### Problem statement
Nothing but the lines from the one containing "Image resolution: width=1135" through the final line of the listing should appear in the answer, each exactly as written.

= = = = = = =

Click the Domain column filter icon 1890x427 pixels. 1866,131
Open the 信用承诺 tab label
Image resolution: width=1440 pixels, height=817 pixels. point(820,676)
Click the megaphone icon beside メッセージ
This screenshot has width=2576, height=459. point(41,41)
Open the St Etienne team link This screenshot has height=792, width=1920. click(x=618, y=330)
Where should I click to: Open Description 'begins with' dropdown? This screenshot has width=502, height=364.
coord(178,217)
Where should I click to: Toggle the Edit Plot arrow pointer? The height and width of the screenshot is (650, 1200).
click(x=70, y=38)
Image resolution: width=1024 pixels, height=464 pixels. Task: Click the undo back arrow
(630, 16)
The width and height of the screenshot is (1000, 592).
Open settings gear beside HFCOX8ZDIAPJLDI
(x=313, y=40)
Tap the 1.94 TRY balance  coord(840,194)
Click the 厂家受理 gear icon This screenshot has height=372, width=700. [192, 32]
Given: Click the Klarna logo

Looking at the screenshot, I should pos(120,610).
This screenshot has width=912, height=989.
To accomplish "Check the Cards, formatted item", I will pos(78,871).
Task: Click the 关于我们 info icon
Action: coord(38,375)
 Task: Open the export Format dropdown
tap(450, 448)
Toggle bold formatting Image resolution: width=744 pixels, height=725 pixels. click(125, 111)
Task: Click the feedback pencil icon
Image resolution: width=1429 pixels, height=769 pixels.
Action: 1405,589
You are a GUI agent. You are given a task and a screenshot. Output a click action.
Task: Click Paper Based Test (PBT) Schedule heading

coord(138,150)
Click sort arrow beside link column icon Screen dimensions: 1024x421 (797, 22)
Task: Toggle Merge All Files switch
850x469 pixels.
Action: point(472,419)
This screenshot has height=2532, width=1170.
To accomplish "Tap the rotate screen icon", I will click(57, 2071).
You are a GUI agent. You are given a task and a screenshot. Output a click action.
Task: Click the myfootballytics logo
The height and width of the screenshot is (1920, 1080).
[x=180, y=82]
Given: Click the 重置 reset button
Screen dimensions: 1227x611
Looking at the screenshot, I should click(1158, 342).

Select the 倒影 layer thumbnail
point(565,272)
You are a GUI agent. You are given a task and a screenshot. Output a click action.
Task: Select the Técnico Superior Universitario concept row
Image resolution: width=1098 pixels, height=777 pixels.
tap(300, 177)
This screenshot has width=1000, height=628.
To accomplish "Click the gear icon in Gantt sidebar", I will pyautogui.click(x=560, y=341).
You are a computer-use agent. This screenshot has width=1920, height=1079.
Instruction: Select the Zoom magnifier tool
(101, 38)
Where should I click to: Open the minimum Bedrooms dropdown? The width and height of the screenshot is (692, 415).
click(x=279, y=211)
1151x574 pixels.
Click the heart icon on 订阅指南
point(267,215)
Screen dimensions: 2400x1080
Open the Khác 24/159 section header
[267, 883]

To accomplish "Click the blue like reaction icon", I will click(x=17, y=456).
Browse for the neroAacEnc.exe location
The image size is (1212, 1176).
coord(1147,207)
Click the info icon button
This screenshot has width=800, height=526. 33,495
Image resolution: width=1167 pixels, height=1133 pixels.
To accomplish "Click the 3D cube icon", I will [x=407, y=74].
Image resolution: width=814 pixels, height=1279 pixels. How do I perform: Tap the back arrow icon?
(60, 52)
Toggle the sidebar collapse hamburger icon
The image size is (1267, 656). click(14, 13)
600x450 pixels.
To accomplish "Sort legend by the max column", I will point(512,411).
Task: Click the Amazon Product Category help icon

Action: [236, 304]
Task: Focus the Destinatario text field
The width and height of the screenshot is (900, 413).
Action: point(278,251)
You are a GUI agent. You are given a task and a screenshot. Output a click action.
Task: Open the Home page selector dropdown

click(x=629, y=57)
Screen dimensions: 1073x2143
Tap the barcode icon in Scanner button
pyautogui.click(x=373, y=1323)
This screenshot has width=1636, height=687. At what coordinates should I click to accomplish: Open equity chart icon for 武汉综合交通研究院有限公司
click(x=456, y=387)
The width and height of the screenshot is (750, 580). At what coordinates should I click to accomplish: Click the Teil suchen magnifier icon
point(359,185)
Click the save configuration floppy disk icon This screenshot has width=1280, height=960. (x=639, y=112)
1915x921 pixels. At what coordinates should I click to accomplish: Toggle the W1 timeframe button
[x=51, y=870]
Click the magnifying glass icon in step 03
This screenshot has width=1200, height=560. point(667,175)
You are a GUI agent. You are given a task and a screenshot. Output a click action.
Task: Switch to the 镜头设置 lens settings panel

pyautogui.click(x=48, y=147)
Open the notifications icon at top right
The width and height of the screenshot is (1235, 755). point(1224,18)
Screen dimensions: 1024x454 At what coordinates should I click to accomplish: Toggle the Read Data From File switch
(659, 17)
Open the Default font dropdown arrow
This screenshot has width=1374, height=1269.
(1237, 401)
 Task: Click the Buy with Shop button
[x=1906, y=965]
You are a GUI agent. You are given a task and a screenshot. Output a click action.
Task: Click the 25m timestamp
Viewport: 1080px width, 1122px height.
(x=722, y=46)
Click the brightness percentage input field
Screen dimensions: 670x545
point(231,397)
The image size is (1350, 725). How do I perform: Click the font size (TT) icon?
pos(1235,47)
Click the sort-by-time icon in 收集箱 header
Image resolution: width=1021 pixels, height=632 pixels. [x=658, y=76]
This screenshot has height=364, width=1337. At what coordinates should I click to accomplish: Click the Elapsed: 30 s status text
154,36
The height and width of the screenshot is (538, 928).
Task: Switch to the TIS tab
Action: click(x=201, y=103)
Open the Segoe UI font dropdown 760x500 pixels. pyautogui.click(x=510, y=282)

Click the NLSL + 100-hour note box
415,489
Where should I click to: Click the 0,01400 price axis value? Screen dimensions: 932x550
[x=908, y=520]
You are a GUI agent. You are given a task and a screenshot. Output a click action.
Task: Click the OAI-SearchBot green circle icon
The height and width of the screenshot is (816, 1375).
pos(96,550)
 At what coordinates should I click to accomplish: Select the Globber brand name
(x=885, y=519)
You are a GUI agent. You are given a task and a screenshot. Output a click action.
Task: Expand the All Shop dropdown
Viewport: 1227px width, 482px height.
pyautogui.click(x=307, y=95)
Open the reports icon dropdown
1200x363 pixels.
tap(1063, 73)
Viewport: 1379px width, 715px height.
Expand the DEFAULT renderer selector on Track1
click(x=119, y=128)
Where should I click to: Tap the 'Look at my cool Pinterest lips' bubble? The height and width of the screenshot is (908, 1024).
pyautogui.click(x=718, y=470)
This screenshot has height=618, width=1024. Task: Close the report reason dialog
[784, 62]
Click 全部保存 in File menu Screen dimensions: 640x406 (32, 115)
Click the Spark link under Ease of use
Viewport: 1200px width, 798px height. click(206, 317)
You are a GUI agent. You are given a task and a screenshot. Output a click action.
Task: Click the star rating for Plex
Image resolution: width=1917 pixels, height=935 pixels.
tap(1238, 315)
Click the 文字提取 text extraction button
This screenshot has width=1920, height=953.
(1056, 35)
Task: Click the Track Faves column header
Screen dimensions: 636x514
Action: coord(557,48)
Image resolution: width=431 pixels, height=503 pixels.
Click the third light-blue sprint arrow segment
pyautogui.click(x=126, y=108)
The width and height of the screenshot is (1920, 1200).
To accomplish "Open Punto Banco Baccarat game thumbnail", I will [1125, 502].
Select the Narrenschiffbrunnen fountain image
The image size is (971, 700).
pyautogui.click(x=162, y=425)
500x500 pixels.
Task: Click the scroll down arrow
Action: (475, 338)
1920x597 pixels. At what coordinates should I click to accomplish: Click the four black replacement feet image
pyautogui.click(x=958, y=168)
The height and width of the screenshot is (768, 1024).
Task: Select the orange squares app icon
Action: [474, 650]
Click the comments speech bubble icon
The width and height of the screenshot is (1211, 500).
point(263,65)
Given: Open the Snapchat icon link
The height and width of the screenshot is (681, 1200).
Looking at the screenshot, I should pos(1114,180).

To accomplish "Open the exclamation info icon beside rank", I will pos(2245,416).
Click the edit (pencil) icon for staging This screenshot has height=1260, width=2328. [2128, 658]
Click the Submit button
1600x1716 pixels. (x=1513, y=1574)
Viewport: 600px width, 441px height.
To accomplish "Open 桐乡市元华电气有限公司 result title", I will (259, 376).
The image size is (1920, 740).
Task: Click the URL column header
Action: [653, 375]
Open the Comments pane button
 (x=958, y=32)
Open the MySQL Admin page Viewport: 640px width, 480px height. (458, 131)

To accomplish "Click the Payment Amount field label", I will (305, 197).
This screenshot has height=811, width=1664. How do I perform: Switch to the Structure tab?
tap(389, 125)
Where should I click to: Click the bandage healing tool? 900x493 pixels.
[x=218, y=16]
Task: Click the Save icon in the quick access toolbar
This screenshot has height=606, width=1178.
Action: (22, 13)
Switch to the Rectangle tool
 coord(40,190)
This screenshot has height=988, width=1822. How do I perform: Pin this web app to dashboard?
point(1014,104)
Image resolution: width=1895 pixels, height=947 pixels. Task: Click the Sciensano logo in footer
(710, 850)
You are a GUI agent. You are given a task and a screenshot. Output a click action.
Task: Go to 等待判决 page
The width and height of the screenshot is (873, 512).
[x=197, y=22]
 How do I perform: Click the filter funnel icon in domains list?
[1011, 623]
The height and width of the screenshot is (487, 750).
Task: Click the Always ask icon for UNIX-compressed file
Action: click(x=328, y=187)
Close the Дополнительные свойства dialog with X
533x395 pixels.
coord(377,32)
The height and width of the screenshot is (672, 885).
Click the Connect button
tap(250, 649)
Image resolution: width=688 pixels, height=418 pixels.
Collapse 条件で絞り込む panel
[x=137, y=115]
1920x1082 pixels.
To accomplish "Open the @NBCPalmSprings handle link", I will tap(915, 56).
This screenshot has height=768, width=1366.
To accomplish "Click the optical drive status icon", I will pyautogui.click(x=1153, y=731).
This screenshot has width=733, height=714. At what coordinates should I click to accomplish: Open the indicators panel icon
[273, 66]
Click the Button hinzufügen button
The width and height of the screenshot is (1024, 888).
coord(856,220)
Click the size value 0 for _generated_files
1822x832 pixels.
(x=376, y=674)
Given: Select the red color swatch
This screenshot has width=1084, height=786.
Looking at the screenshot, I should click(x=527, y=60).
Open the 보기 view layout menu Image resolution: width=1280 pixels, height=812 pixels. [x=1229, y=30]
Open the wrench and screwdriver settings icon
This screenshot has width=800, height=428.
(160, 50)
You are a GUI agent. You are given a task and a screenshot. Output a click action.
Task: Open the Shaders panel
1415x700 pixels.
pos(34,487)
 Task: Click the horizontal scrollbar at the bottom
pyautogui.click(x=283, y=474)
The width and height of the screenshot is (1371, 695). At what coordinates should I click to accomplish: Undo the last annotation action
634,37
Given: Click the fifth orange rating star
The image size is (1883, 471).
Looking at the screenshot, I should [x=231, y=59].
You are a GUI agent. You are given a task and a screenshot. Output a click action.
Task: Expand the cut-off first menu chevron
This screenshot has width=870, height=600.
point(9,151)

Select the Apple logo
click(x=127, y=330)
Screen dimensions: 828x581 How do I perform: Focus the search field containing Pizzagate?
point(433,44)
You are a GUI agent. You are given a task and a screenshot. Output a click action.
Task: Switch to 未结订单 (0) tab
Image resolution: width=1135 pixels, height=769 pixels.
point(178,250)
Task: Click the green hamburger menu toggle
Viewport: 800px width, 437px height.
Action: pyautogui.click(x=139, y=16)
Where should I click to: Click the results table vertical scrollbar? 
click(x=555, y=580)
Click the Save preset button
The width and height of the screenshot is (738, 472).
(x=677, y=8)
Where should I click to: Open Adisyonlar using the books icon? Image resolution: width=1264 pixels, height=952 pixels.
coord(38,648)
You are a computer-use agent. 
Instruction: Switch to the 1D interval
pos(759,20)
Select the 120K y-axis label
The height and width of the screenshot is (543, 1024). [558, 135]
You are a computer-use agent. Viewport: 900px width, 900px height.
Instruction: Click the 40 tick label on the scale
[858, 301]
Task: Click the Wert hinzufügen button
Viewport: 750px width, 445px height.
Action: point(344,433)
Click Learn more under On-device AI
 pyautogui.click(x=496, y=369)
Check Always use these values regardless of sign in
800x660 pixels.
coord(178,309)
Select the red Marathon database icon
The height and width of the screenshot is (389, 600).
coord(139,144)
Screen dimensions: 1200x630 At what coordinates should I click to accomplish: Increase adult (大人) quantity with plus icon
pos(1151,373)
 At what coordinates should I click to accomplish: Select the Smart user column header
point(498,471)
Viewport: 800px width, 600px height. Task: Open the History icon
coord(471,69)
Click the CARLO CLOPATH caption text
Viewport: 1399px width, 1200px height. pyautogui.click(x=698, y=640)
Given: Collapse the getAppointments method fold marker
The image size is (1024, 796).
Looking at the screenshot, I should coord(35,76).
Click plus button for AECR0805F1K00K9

= = = = = = =

### Expected output
Image resolution: width=1135 pixels, height=769 pixels.
point(178,250)
Task: Click the green hamburger menu toggle
Viewport: 800px width, 437px height.
Action: pyautogui.click(x=139, y=16)
Where should I click to: Click the results table vertical scrollbar? 
click(x=555, y=580)
Click the Save preset button
The width and height of the screenshot is (738, 472).
(x=677, y=8)
Where should I click to: Open Adisyonlar using the books icon? Image resolution: width=1264 pixels, height=952 pixels.
coord(38,648)
You are a computer-use agent. 
Instruction: Switch to the 1D interval
pos(759,20)
Select the 120K y-axis label
The height and width of the screenshot is (543, 1024). [558, 135]
You are a computer-use agent. Viewport: 900px width, 900px height.
Instruction: Click the 40 tick label on the scale
[858, 301]
Task: Click the Wert hinzufügen button
Viewport: 750px width, 445px height.
Action: point(344,433)
Click Learn more under On-device AI
 pyautogui.click(x=496, y=369)
Check Always use these values regardless of sign in
800x660 pixels.
coord(178,309)
Select the red Marathon database icon
The height and width of the screenshot is (389, 600).
coord(139,144)
Screen dimensions: 1200x630 At what coordinates should I click to accomplish: Increase adult (大人) quantity with plus icon
pos(1151,373)
 At what coordinates should I click to accomplish: Select the Smart user column header
point(498,471)
Viewport: 800px width, 600px height. Task: Open the History icon
coord(471,69)
Click the CARLO CLOPATH caption text
Viewport: 1399px width, 1200px height. pyautogui.click(x=698, y=640)
Given: Collapse the getAppointments method fold marker
The image size is (1024, 796).
Looking at the screenshot, I should coord(35,76).
Click plus button for AECR0805F1K00K9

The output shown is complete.